الثلاثاء، 29 ديسمبر 2015

Stem Cells May Save Northern White Rhinos - Rawan For Media Artistic and Production

Stem Cells May Save Northern White Rhinos - Rawan For Media Artistic and Production



With
only three northern white rhinoceroses left on Earth, conservationists
are giving up on traditional breeding efforts and turning to
cutting-edge science to save this subspecies.

At
a meeting in Vienna from Dec. 3 to Dec. 6, researchers developed a plan
to use stem cells to create fertilized rhino embryos, which will be
carried by surrogate southern white rhino females.

This
past year has been a sad one for northern white rhinos, a rapidly
disappearing subspecies destroyed by habitat loss and poaching. There
were six northern whites on the planet, all in captivity, in December
2014. That month, the second-to-last male, Angalifu, died at the San
Diego Zoo. That left Sudan, a 42-year-old rhino at the Ol Pejeta
Conservancy in Kenya, as the only northern white male rhino on Earth.


Next
to go was 31-year-old Nabire, a female who died of a ruptured cyst at
the Dvir Kralove Zoo in the Czech Republic in July.
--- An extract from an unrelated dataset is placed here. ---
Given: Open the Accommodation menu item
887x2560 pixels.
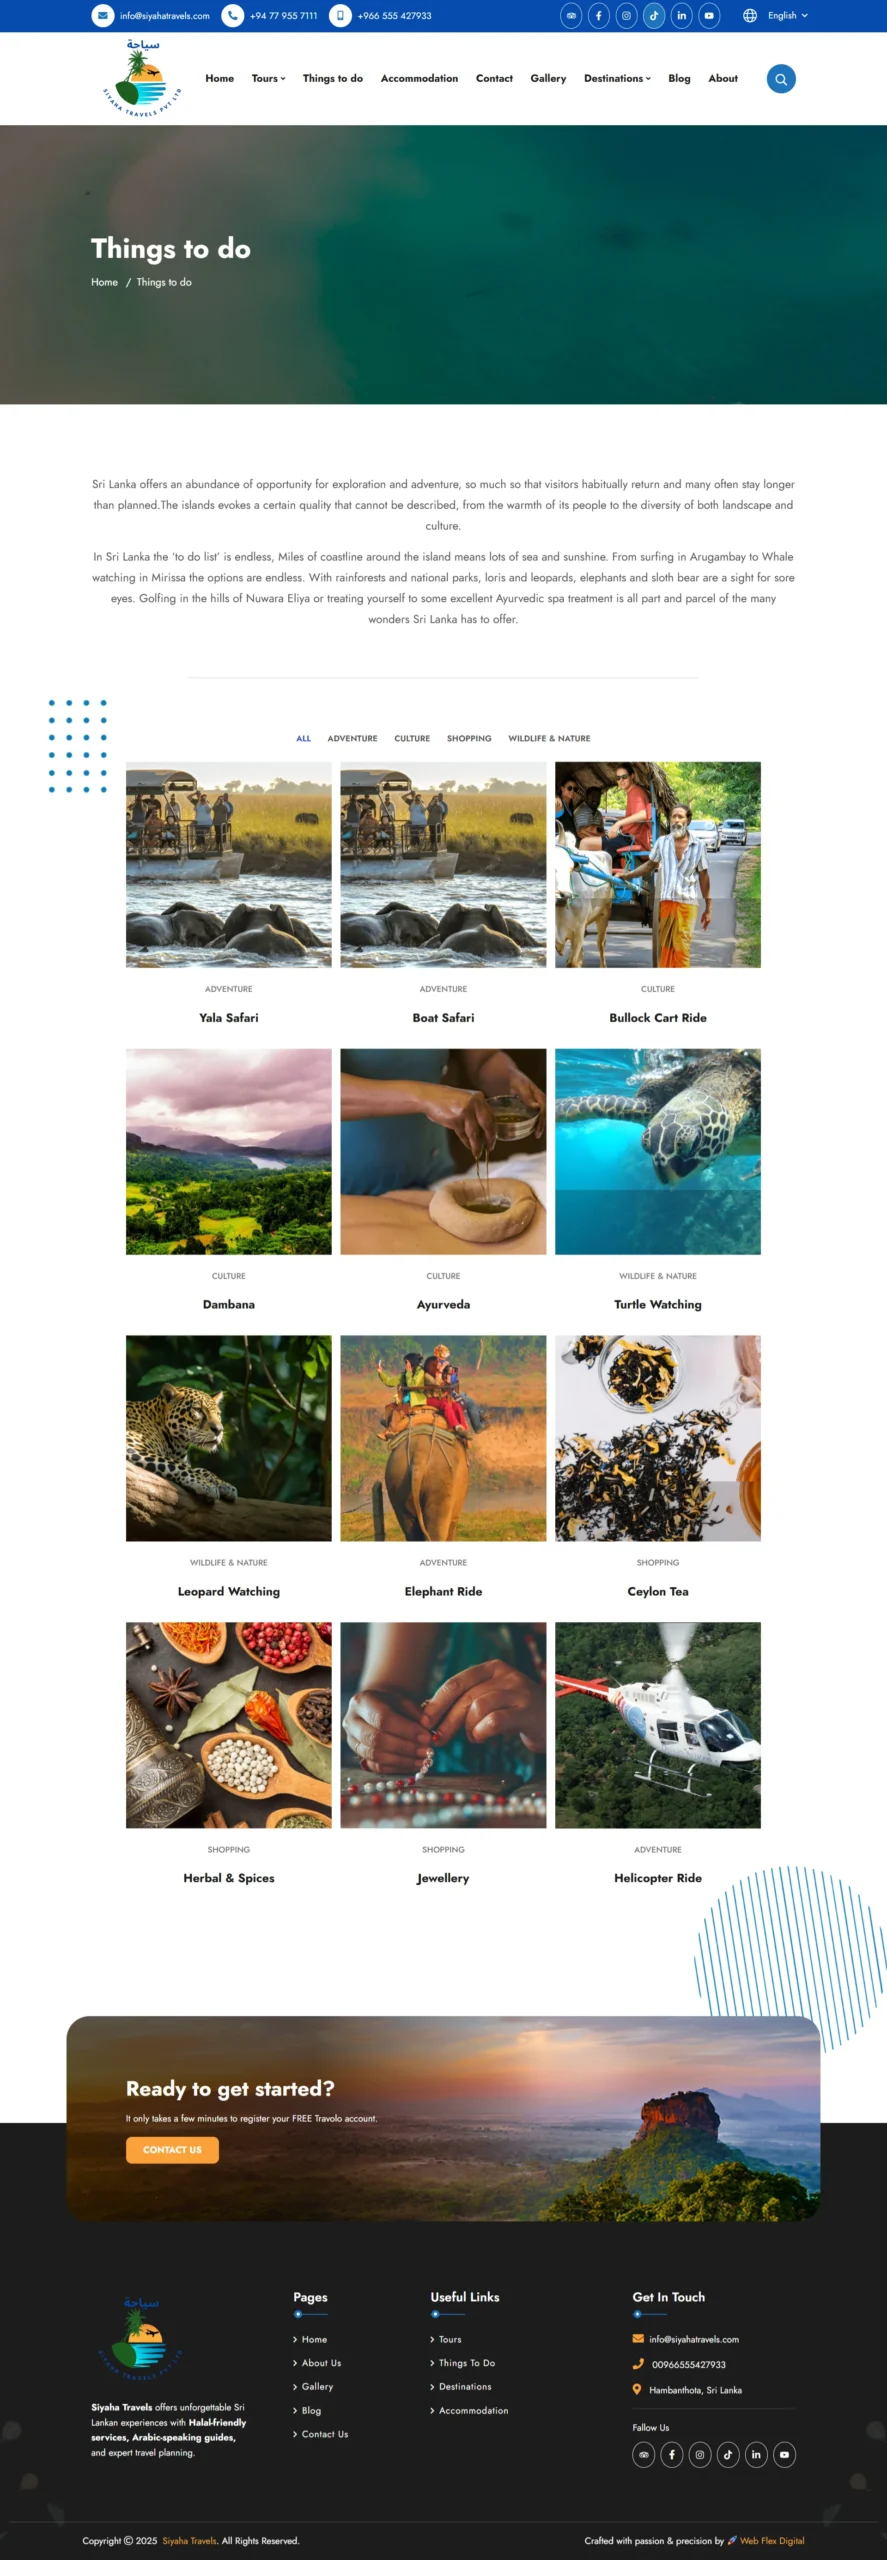Looking at the screenshot, I should click(x=419, y=78).

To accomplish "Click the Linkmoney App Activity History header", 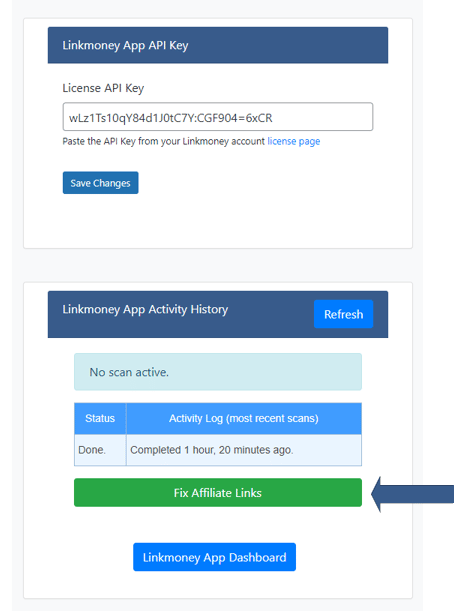I will pyautogui.click(x=145, y=309).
An infection claimed
Nola, a 41-year-old female at the San Diego Zoo, in November.

Now
the only three remaining northern whites live at the Ol Pejeta reserve.
Sudan still survives, but is too old to mount a female. And the two
remaining females, Najin and Fatu, also have health problems that
prevent them from reproducing the old-fashioned way.

So
scientists plan to collect egg and sperm cells from the last living
northern whites and combine them with induced pluripotent stem cells(iPS
cells). These are cells taken from the rhino's body and chemically
induced to turn back the clock to an earlier developmental phase, when
cells are capable of becoming many different types of body tissue. The
hope is that scientists can reverse-engineer body cells into sperm and
egg cells. Fertilized embryos could then be made by in vitro
fertilization (IVF) and transferred into southern white rhinoceroses,
the northern white's nearest relative.

But
there are complications to this plan: No one has ever successfully
completed IVF on a rhino of any species. Every species requires its own
cell-culture conditions to mimic the unique environment of the uterus,
Barbara Durrant, director of reproductive physiology at the San Diego
Zoo Institute for Conservation Research, told Live Science in June.
Depending on how long it takes to make the breakthroughs necessary to
create rhino embryos in a lab, the species could go extinct before
scientists successfully breed new individuals.

One
of the researchers at the Vienna meeting was Katsuhiko Hayashi, a
scientist at Kyushu University, who successfully bred mice from eggs
created from mouse skin cells in 2012. Researchers are now working to
transfer this technology from mice to northern whites, according to a
statement from the Dvir Kralove Zoo. The Czech zoo is working with San
Diego Zoo Global, Tiergarten Sch?nbrunn in Austria and the Leibniz
Institute for Zoo and Wildlife Research in Berlin to lead the project. A
white paper on the group's progress is expected next year.